EXERCISE PROMPT: Output each entry exactly; skip nothing.

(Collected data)
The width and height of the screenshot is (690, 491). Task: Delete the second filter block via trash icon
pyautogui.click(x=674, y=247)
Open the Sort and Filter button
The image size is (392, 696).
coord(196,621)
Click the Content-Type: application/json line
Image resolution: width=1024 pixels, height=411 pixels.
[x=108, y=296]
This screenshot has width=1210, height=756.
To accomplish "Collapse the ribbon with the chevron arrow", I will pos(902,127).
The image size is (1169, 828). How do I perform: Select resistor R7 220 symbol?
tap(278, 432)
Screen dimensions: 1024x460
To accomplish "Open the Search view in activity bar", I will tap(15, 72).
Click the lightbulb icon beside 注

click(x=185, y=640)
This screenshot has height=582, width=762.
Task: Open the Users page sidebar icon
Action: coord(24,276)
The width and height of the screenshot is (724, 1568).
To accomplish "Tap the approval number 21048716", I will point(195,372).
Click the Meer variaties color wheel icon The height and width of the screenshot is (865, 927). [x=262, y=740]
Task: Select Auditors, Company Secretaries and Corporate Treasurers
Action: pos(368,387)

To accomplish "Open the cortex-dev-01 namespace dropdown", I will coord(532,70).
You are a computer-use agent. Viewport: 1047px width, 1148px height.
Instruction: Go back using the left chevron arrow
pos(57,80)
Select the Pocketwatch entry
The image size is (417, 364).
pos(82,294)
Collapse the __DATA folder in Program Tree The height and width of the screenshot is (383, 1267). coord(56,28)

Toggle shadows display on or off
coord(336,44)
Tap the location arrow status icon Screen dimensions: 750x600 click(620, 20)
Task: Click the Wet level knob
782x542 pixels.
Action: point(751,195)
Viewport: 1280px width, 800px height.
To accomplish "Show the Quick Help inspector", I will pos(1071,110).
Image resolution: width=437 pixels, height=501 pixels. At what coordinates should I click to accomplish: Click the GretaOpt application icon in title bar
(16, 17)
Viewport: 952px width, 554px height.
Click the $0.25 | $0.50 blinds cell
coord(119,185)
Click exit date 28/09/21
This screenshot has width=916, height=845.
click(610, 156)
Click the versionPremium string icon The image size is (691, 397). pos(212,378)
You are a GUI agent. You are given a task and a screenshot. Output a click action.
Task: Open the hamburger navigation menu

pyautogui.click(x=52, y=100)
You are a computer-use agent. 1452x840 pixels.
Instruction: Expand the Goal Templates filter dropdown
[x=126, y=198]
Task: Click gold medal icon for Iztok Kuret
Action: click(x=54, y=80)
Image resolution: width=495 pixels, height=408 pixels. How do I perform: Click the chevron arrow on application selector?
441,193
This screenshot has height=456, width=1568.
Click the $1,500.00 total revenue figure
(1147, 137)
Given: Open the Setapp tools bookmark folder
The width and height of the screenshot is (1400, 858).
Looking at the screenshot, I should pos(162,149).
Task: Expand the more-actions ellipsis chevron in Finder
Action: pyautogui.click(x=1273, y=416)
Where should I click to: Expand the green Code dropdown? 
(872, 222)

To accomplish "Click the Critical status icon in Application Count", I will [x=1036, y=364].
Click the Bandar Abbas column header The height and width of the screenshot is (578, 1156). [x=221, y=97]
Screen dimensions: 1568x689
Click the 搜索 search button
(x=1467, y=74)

EXERCISE RESPONSE:
The width and height of the screenshot is (690, 491). Task: Delete the second filter block via trash icon
pyautogui.click(x=674, y=247)
Open the Sort and Filter button
The image size is (392, 696).
coord(196,621)
Click the Content-Type: application/json line
Image resolution: width=1024 pixels, height=411 pixels.
[x=108, y=296]
This screenshot has width=1210, height=756.
To accomplish "Collapse the ribbon with the chevron arrow", I will pos(902,127).
The image size is (1169, 828). How do I perform: Select resistor R7 220 symbol?
tap(278, 432)
Screen dimensions: 1024x460
To accomplish "Open the Search view in activity bar", I will tap(15, 72).
Click the lightbulb icon beside 注

click(x=185, y=640)
This screenshot has height=582, width=762.
Task: Open the Users page sidebar icon
Action: coord(24,276)
The width and height of the screenshot is (724, 1568).
To accomplish "Tap the approval number 21048716", I will point(195,372).
Click the Meer variaties color wheel icon The height and width of the screenshot is (865, 927). [x=262, y=740]
Task: Select Auditors, Company Secretaries and Corporate Treasurers
Action: pos(368,387)

To accomplish "Open the cortex-dev-01 namespace dropdown", I will coord(532,70).
You are a computer-use agent. Viewport: 1047px width, 1148px height.
Instruction: Go back using the left chevron arrow
pos(57,80)
Select the Pocketwatch entry
The image size is (417, 364).
pos(82,294)
Collapse the __DATA folder in Program Tree The height and width of the screenshot is (383, 1267). coord(56,28)

Toggle shadows display on or off
coord(336,44)
Tap the location arrow status icon Screen dimensions: 750x600 click(620, 20)
Task: Click the Wet level knob
782x542 pixels.
Action: point(751,195)
Viewport: 1280px width, 800px height.
To accomplish "Show the Quick Help inspector", I will pos(1071,110).
Image resolution: width=437 pixels, height=501 pixels. At what coordinates should I click to accomplish: Click the GretaOpt application icon in title bar
(16, 17)
Viewport: 952px width, 554px height.
Click the $0.25 | $0.50 blinds cell
coord(119,185)
Click exit date 28/09/21
This screenshot has width=916, height=845.
click(610, 156)
Click the versionPremium string icon The image size is (691, 397). pos(212,378)
You are a GUI agent. You are given a task and a screenshot. Output a click action.
Task: Open the hamburger navigation menu

pyautogui.click(x=52, y=100)
You are a computer-use agent. 1452x840 pixels.
Instruction: Expand the Goal Templates filter dropdown
[x=126, y=198]
Task: Click gold medal icon for Iztok Kuret
Action: click(x=54, y=80)
Image resolution: width=495 pixels, height=408 pixels. How do I perform: Click the chevron arrow on application selector?
441,193
This screenshot has height=456, width=1568.
Click the $1,500.00 total revenue figure
(1147, 137)
Given: Open the Setapp tools bookmark folder
The width and height of the screenshot is (1400, 858).
Looking at the screenshot, I should pos(162,149).
Task: Expand the more-actions ellipsis chevron in Finder
Action: pyautogui.click(x=1273, y=416)
Where should I click to: Expand the green Code dropdown? 
(872, 222)

To accomplish "Click the Critical status icon in Application Count", I will [x=1036, y=364].
Click the Bandar Abbas column header The height and width of the screenshot is (578, 1156). [x=221, y=97]
Screen dimensions: 1568x689
Click the 搜索 search button
(x=1467, y=74)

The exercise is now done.